- **Passage**
══════
The Rusty Bucket: How Rest May Impact MLS Clubs This Week

SANDY, UT - Kyle Beckerman will be battling more than just Chivas on Saturday. (Photo by George Frey/Getty Images)

"If you rest, you rust" --Helen Hayes

Real Salt Lake was one of two MLS clubs who lost their 2012 U.S. Open Cup 3rd round match despite playing at home. Unlike the Portland Timbers, however, who lost to a fifth-tier United States Adult Soccer Association club who have this for a logo, the Utahans lost to a team, the NASL Champions Minnesota Stars--a team who would be a RSL peer if MLS had a promotion/relegation mechanism in place.

Following the 3-1 loss in which 18,000-plus RSL fans piled into Rio Tinto Stadium to support their team--setting a U.S. Open Cup match attendance record in the process, coach Jason Kreis declared the team "let them [Real Salt Lake fans] down miserably." Kreis vowed that "I would not want to be a player under me right now," and true to his word, Kreis has worked the team "extremely hard."
══════
(Click-target data)
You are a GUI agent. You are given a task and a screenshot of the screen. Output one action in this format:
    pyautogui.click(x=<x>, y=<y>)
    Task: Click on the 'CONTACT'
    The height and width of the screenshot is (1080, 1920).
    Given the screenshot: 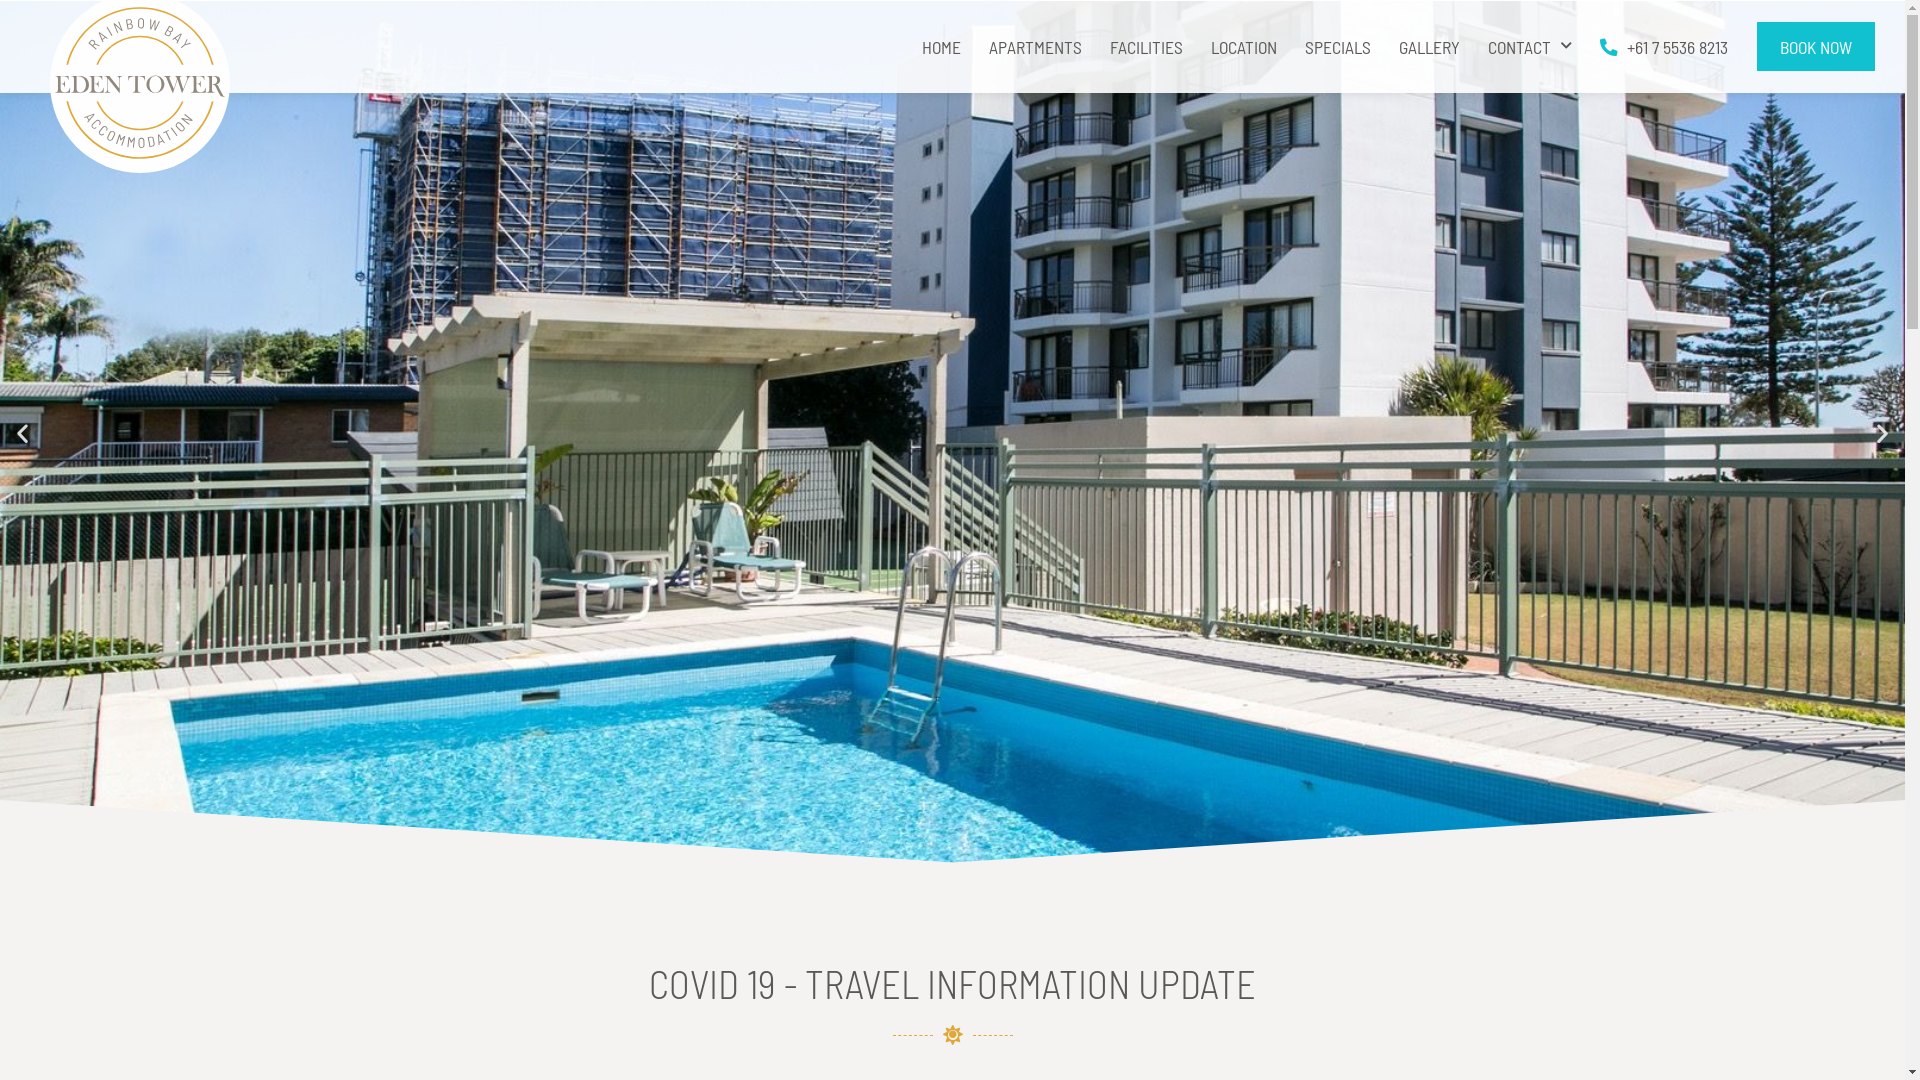 What is the action you would take?
    pyautogui.click(x=1529, y=45)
══════
- **Directive 1**
Answer these from the Real Salt Lake article:
(a) Which team beat Real Salt Lake in the 2012 U.S. Open Cup 3rd round?
(b) What was the score of that loss?
(c) Whom does the article credit with the line "If you rest, you rust"?
- **Directive 2**
Write the next part of the Real Salt Lake article, picking up after its final sentence.
The rows were taken from a separate source.

- **Response 1**
(a) The NASL Champions Minnesota Stars
(b) 3-1
(c) Helen Hayes

- **Response 2**
It will be 18 days between matches when Real Salt Lake comes to Carson this Saturday. But it won't only be Chivas USA that RSL will be taking on this weekend but history as well. Why? Read on after the jump!

Contrary to what many would expect, time away from competitive matches harms teams more than it helps them. I would have thought a extended time between matches would be a valuable asset for teams, the thinking being a period for teams to rest injured players better familiarizes new players with the system and even develops a wrinkle or two in set-pieces would give teams an edge on their next opponent.

The data however simply does not bear this out.

Between 2009 to 2011, 45 MLS teams have had a layoff of 12 days or more. These teams' combined record in their first game following the layoff is 13-20-8 with a combined goal differential of -20. In nearly a third of these matches (31%), the team with a long layoff failed to score.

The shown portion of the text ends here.